820- Şu kan dalgalarının oynayışına (Âşıkların heyecanlarına, coşkularına) bak, Mecnunlarla
(Âşıklarla) dolu ovayı gör.
Şu
görünmeyen işreti (Hak ile birlikte olmanın verdiği
zevk halindeyken kalpten gelen söyleyişi) seyret;
Ölüm
kılıcından tamamıyla emin (Aşk ile ölümsüzlüğe kavuşarak
ölüm korkusundan kurtulmuş, rahat insanları).
(Aşk ile) Leş bile canlanmada, ihtiyar bile
gençleşmede, bakır bile madenden sızmış halis (Saf,
katışıksız) altın kesilmede.
Şehrimizden
(Gönlümüzden) gidenin yerine daha iyisi, daha
güzeli gelmede.
Bir
şehir (Aşığın gönlü) ki işretle (Zevkle, heyecanla), bollukla dopdolu,
Her
sarhoşun elinde bir kadeh;
Bu,
işret peşinde, öbürü, sıhhatte afiyettedir.
Bu
süt ırmağı (Allah’tan akış halinde gelen gıda) ,
öbürü bal nehri (Devamlı akış halindeki sağlık ve
tatlılık).
Şehirde
bir padişah olur.
Bu
şehirse ne acayip, padişahlarla dolu,
Gökyüzünde
ancak bir Ay (Karanlıkta kalanları aydınlatan)
var, bu gökse (Âşıkların göğü, seması) Ay’larla,
Zühallerle (Satürn yıldızıyla) dolu.
Yürü,
yürü;
Doktorlara,
sizin orda işiniz yok de, çünkü orda (Âşıkların
bulundukları yerde) ne bir hastalık vardır, ne de kimse rahatsızlık yüzü
görür.
Ne
kadısı (Hâkimi) var o şehrin, ne şahnesi (Polisi).
Ne
beyi var, ne muhtesibi (Bağlanmışlık), dava,
düşmanlık, savaş, nasıl olur da (Aşk) deniz (İnin) üstünde yürüyüp gidebilir?
Ey
gönül, öylesine bir gönülsün sen ki lütuflar (İyilikler,
yardım etme) sahibisin, ihsanlar sahibi (Bağışlarda
bulunan);
Gönlüm,
yüzünün güzelliğiyle huzura kavuşur güzelim benim.
Senin ikramınla diriyiz ey iki âlemin de kendisine ram olduğu
(Buyruğunda olan) dilber (Gönül alıp götüren güzel, Şems Hazretleri) .

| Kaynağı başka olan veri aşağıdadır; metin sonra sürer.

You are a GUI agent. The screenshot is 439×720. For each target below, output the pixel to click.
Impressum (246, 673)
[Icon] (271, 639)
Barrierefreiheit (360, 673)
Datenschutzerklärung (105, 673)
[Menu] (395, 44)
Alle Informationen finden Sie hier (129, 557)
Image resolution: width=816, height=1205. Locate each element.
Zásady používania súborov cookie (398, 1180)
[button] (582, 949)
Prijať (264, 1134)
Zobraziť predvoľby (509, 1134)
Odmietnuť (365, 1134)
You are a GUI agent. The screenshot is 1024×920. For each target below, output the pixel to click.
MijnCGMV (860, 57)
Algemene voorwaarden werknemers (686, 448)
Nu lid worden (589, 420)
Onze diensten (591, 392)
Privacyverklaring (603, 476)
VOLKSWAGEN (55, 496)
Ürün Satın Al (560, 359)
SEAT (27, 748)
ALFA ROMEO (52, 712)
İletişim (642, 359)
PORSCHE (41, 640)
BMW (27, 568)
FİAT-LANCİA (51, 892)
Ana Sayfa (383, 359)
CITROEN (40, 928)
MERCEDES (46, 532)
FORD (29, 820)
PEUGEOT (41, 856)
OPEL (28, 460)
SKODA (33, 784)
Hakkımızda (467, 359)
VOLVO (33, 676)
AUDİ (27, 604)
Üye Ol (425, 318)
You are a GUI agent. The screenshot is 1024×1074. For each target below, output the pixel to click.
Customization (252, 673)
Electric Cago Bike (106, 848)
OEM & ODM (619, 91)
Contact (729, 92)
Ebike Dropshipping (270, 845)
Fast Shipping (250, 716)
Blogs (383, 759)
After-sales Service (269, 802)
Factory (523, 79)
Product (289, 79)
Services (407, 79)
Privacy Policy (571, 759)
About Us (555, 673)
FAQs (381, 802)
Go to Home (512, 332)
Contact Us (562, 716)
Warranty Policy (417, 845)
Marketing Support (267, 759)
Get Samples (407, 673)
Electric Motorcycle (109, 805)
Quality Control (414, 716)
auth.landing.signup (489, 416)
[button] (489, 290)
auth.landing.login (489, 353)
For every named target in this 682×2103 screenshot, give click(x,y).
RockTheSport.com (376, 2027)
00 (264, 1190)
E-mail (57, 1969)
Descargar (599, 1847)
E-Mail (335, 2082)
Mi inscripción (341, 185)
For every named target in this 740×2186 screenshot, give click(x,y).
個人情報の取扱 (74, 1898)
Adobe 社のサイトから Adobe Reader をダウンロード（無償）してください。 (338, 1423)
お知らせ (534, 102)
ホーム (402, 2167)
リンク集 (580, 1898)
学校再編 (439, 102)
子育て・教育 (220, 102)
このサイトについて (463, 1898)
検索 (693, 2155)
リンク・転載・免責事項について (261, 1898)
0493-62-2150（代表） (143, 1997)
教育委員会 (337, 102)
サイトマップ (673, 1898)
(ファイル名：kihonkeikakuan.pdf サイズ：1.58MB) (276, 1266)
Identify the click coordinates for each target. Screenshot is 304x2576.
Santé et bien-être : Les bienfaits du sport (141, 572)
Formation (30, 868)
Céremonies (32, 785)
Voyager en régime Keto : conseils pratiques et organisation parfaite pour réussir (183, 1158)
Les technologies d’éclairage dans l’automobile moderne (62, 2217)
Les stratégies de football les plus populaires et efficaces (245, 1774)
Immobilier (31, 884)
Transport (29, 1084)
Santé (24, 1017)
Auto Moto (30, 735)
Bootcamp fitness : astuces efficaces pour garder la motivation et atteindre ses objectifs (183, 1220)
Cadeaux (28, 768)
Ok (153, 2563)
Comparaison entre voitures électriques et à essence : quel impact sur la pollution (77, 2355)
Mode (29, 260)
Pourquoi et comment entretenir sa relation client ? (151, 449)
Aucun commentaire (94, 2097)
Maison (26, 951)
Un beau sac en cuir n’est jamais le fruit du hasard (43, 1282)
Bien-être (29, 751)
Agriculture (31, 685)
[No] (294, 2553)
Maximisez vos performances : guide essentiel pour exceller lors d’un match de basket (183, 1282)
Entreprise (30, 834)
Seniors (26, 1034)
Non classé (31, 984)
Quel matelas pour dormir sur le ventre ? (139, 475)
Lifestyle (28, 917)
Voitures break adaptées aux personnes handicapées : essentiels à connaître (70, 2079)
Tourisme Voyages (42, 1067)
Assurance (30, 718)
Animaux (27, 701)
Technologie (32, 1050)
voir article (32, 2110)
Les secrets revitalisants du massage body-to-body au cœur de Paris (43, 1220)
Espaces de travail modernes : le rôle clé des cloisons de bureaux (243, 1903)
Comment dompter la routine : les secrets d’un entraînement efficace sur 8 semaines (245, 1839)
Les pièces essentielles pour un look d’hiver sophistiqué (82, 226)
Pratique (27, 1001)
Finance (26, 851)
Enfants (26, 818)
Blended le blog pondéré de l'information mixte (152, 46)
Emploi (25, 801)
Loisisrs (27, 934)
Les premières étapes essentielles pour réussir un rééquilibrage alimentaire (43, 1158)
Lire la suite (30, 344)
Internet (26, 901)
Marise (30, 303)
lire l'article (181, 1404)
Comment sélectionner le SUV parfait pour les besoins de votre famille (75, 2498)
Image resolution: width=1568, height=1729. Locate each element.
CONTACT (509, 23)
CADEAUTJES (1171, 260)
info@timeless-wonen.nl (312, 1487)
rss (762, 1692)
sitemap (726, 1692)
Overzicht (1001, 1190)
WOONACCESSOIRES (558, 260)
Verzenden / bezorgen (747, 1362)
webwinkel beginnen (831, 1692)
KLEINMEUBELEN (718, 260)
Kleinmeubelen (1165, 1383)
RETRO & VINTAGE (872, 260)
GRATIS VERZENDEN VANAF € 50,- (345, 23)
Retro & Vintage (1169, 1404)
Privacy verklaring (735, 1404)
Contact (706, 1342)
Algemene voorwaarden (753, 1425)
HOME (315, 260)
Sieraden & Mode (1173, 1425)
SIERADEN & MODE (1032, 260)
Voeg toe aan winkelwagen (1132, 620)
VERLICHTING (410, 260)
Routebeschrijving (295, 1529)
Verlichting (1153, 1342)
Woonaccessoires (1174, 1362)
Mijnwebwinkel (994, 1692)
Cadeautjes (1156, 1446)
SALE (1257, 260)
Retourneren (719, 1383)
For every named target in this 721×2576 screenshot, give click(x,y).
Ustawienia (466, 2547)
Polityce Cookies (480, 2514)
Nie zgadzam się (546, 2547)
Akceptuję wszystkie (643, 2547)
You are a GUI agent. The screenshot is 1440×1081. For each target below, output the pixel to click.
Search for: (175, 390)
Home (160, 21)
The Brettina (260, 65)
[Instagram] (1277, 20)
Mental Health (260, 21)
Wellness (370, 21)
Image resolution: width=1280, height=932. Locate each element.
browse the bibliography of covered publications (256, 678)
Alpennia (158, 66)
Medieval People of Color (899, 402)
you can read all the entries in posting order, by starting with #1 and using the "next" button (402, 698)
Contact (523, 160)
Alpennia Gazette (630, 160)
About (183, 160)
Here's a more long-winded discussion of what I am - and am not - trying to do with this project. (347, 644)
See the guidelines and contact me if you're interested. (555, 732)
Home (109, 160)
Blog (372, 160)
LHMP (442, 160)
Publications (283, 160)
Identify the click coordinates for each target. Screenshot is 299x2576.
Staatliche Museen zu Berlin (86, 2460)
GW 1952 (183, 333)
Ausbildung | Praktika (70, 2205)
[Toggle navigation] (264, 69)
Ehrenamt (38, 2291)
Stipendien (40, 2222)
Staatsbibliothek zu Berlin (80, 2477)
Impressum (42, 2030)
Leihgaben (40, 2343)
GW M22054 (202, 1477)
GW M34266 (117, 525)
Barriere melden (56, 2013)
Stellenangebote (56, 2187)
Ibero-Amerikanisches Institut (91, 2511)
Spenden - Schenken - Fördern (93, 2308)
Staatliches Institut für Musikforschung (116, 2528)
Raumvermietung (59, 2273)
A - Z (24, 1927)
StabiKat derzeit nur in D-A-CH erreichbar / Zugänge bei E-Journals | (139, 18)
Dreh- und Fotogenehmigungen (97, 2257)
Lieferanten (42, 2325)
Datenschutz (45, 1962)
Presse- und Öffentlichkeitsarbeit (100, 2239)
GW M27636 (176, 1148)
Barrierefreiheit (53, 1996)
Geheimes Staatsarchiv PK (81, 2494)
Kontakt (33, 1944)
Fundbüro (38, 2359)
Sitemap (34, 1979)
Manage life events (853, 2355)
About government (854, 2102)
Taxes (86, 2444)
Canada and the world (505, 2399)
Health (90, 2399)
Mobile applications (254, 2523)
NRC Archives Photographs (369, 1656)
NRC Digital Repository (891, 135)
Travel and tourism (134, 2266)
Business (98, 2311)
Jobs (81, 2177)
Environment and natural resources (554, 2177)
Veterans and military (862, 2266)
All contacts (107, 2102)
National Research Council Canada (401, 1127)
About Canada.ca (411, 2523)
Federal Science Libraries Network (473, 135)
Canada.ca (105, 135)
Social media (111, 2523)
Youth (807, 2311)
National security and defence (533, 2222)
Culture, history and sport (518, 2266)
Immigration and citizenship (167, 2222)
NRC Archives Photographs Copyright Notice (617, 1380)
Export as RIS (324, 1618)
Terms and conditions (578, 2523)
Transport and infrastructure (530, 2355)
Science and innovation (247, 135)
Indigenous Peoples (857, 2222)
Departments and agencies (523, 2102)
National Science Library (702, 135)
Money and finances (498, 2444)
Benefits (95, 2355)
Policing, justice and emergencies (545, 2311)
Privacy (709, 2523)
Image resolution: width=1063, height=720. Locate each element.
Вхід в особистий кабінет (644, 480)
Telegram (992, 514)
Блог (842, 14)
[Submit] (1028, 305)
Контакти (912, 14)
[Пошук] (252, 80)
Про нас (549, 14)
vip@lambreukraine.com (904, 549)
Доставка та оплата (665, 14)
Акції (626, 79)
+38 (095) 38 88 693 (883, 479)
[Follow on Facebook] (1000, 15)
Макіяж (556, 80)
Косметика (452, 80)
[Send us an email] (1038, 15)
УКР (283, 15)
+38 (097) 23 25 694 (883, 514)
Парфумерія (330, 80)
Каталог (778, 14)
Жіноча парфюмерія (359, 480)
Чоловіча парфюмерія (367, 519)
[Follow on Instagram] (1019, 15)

Ey adının verdiği hayatla gönlün adına can kesilen, onu
dirilten güzel!
Gönül, bedenin çevresinde bir halka oldu, sardı onu, bedenim
gönlümle aynı hırkaya girdi;
Sonunda şu ikisi de sende gark (Bedenim
ve gönlüm içinde kayboldu) oldu ey gönle
lütuflarda bulun (İyilik et) güzel.
Ey gönlün ayağına tutmuş beden, canın da yeri mi, gönlün de
adı mı anılır burada?
Gönlün geceleri de seninle aydın (Işıklı),
günleri de seninle kutlu (Uğurlu, hayırlı, mübarek).
***
DİVAN-I
KEBİR1
MEVLÂNÂ
CELÂLEDDİN
Hazırlayan:
Abdulbaki GÖLPINARLI
İstanbul
REMZİ KİTABEVİ 93
***
Neler
öğrendik:
1.
Âşıkların gökteki
meclisinde ölümsüzlüğe kavuşmuşları seyretmemiz ve onlardaki sevinçli bir
coşkunluk içinde emin yaşadıklarını, herkesin hastaların bile sağlıklı hale
geldiğini, ihtiyarların gençleştiğini, her yiyecek ve içeceğinin cennette vaat edilenler
olduğunu öğrendik.
2.
Âşıkların gökteki
meclisinde boyun eğdirecek bir padişah olmadığını, kavga, dövüş, savaş, hâkim,
polis olmadığını rahatlık içinde istedikleri yere gidebildiklerini öğrendik.
3.
Âşıkların
meclisine katılmak için vücudumuzun ve ruhumuzun Şems Hazretlerinin içinde yer
bulmasının gerektiğini, bu isteğimizin candan olması gerektiğini öğrendik.
*
İşte böyle yaren,
Şems Hazretlerini aşkla bağlananın
gecelerinin aydın, günlerinin de kutlu olacağını öğrendik, anladık.